### What to produce
Pick out every line of the material below that contains the string "Click", and copy each one. Case counts.

Raw records
........
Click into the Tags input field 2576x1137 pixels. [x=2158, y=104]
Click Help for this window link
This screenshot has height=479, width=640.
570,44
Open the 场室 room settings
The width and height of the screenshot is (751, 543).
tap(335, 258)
........
### Correct output
Click into the Tags input field 2576x1137 pixels. [x=2158, y=104]
Click Help for this window link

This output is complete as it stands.